ALTINDA 2.5 YILIN ZİRVESİ


Suudi Arabistan'ın Yemen'e hava operasyonu başlatmasının ardından güvenli liman alımlarının etkisiyle altının onsu yükselişe geçerken, buna ek olarak dolar/TL'nin de 2,61'in üzerine çıkmasıyla, altının gramı Ekim 2012'den bu yana en yüksek seviye olan 102,17 lirayı gördü.

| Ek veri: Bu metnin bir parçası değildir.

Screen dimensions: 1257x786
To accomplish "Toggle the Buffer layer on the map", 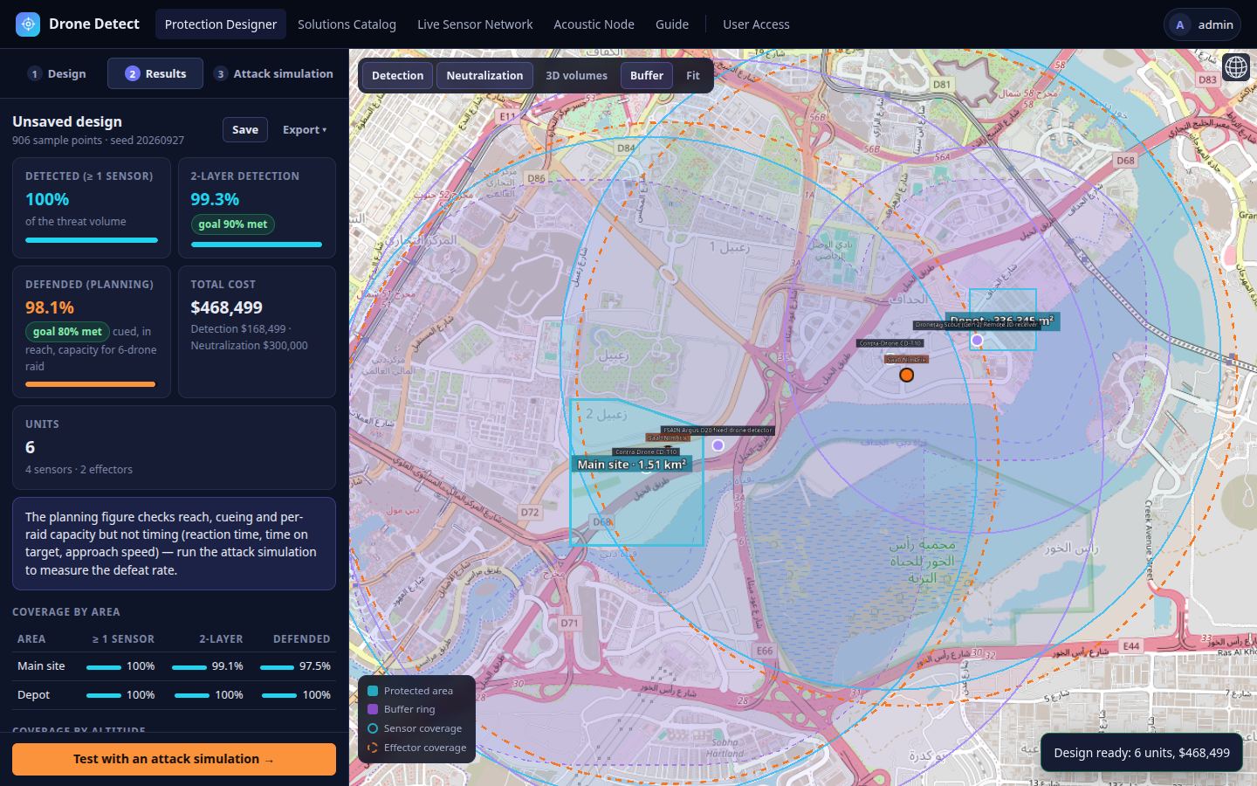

PETROL 2 HAFTANIN ZİRVESİNDE

Dün güne 55 dolar seviyelerinden başlayan Brent türü ham petrolün varil fiyatı da operasyonun başlamasının ardından yüzde 5'in üzerinde yükselerek 59,72 dolara çıktı. Brent petrolün varil fiyatı şu dakikalarda 59 doların hemen altında dengelenme çabasında.

Analistler, Brent petrolün varil fiyatının 58 doların üzerinde kalması durumunda 61,50 dolar seviyesinin gündeme gelebileceğini belirterek, olası düşüşlerde ise 57 dolar seviyesinin destek olarak öne çıkabileceğini ifade ediyor.

Batı Teksas türü ham petrolün (WTI) varil fiyatı da, 19 Şubat'tan bu yana en yüksek seviye olan 52,48 doları gördü. Dün günü 49,21 dolardan tamamlayan WTI'nın varil fiyatı, güne hızlı bir yükselişle başladı ve yüzde 6'nın üzerinde artışla 52,48 doları gördü. WTI şu dakikalarda kar satışları ile kazançlarının bir kısmını geri vererek 51,62 dolar seviyesinde dengelendi.